The European Court of Justice has ruled that: a worker’s entitlement to annual leave under the Working Time Directive (the Directive) continues to accrue during any period of sickness absence; if a worker is unable to take annual leave due to sickness that leave rolls over to the next leave year; and, further, if a worker’s employment ends before they have been able to take any such leave they are entitled to a payment in lieu (Stringer and others v HM Revenue and Customs and the conjoined case of Schultz-Hoff v Deutsche Rentenversicherung Bund).

Implications

The full impact of this decision for employers will only be clear once the House of Lords issues it judgement in the light of the ECJ decision. However, the following key points arise from this ruling:

  • this ECJ decision only applies to the 4 week’s leave provided under the Directive and not the additional leave under the Working Time Regulations 1998 (WTR), (the 0.8 day increase from April 2007 and the future increase to 1.6 days from April this year) or any contractual leave in excess of this;
  • there has been no decision as to whether an employee can take annual leave during a period of sick leave, as the ECJ has said that this is a matter of national law and this decision will therefore need to be made by the House of Lords;
  • workers continue to accrue annual leave even if they are absent sick. If they are unable to take the leave during that leave year due to their sickness it will roll over to the next leave year;
  • on termination of employment, if a worker has not been able to take any such leave (including any entitlement from previous years) then they should be paid in lieu at their normal rate of remuneration;
  • public authority employers should be aware that the ECJ’s decision is capable of giving direct rights to its employees, if the UK has failed to implement EU law correctly by virtue of the WTR;
  • the WTR would appear to be incompatible with the ECJ decision, given that no “carry-over” of statutory leave is allowed under the WTR nor can “carried-over” leave be paid in lieu. Therefore the WTR is likely to need amendment;
  • it is inevitable that employers will need to consider their practices once the House of Lords decision is known. For example, either sick employees will be entitled to take full paid leave during their sickness absence (so what happens to sick pay?) or will carry over such leave to future years (so adjustments need to be made to future year entitlements) .

Facts

The UK cases including Stringer, concern employees who were arguing that they were either entitled to (a) take a period of paid annual leave during what would otherwise have been an unpaid period of sickness absence or (b) receive a payment in lieu of untaken holiday when dismissed following a period of long-term sickness absence. The German case of Schultz-Hoff concerns the payment in lieu of any “carried-over” holiday which was untaken in any leave year because an employee had been absent long-term sick.

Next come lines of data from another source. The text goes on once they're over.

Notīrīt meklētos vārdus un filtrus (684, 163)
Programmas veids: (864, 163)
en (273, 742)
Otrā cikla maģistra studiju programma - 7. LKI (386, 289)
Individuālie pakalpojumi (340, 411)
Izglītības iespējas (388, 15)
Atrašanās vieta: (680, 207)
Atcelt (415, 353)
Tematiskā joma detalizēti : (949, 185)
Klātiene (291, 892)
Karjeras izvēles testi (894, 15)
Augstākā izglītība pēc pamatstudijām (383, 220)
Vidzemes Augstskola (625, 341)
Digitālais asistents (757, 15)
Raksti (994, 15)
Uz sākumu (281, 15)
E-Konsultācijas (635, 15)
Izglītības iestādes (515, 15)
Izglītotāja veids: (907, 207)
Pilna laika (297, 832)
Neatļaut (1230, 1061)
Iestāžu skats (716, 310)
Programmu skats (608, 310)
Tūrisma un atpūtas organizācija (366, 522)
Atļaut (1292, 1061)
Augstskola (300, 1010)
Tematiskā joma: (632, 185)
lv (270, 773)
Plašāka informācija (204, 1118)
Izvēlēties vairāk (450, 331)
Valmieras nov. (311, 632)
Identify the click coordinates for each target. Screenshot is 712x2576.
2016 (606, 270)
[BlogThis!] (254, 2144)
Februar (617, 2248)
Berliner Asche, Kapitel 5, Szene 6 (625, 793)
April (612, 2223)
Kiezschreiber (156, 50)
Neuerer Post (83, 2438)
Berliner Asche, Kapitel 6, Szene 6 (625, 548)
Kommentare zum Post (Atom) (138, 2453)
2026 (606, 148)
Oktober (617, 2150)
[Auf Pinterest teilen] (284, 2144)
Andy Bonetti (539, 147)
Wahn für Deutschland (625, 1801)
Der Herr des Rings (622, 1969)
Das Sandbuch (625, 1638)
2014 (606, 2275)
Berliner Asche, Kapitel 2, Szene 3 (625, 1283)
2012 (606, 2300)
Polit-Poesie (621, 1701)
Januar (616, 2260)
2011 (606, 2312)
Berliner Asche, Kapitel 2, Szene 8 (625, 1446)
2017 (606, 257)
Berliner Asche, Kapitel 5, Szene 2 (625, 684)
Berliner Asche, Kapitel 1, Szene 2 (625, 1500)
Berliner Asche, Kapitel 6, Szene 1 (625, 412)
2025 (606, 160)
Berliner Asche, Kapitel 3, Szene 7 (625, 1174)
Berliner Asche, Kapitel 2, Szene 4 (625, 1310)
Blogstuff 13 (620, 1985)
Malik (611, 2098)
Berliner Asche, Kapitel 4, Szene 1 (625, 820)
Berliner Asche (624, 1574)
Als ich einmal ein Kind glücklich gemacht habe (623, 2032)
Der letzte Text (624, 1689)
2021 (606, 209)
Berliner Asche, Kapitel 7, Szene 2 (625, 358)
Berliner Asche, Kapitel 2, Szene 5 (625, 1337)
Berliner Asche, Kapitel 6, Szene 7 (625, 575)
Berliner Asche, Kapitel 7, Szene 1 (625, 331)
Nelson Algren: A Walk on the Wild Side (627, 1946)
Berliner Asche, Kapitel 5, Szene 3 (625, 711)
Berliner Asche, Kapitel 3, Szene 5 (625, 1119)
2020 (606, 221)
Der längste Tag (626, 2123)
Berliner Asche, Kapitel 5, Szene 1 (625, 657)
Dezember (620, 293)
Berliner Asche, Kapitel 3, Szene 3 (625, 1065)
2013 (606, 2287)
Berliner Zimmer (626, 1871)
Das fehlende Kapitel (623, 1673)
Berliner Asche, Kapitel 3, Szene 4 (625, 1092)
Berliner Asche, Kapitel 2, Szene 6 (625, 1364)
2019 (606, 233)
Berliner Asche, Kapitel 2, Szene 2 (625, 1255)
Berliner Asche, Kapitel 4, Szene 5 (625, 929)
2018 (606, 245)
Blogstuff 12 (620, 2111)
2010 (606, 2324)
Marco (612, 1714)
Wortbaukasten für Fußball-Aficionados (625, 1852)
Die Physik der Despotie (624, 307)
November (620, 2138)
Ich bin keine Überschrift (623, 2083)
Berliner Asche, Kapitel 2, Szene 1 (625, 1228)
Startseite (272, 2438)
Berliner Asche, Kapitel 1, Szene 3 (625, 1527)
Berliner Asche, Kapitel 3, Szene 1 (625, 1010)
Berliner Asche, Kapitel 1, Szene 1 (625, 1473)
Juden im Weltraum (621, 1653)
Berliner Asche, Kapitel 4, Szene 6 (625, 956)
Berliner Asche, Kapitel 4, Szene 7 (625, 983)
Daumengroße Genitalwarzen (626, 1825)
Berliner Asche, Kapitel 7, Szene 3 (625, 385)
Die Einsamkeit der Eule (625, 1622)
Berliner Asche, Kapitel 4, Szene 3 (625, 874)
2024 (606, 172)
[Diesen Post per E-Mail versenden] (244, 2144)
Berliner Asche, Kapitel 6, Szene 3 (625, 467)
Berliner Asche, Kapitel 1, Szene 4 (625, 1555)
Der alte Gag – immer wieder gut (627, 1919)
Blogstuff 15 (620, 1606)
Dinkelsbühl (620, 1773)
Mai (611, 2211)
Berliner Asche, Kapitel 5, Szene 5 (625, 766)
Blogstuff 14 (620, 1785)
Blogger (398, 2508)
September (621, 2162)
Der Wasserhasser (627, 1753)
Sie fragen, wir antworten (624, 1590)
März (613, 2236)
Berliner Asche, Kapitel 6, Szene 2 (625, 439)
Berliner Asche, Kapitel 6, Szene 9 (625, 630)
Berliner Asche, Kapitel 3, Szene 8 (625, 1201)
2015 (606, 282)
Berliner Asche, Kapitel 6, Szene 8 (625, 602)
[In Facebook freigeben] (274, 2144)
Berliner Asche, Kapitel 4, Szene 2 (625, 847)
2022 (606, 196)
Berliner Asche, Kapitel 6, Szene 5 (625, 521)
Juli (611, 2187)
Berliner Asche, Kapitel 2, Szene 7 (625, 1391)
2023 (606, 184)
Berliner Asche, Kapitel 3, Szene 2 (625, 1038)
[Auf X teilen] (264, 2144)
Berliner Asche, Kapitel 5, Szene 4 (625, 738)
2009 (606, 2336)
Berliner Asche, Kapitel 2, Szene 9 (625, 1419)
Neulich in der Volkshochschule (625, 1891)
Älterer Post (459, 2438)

The employees in the UK cases had been successful at the Tribunal and EAT. However the Court of Appeal decided against them on the basis that statutory annual leave could only be taken at a time during which the worker would otherwise be required to work. The employees appealed to the House of Lords, who in turn referred a number of questions to the ECJ. The German Labour Court also referred similar questions to the ECJ.

In response to this reference, the ECJ has found that it is a matter of national law as to whether a worker can take annual leave during a period of sickness absence. However, if a worker is prevented from taking annual leave, the worker must be able to take their holiday at a later date, even if the leave year has ended.

Furthermore, accrued annual leave must be paid in lieu on termination, regardless of whether the employee has been on sick leave for the whole or part of the leave year. This should be at their normal rate of pay, namely the rate they would have received if they had not been absent on sick leave.

The House of Lords will now have to decide the UK cases in the light of the ECJ decision.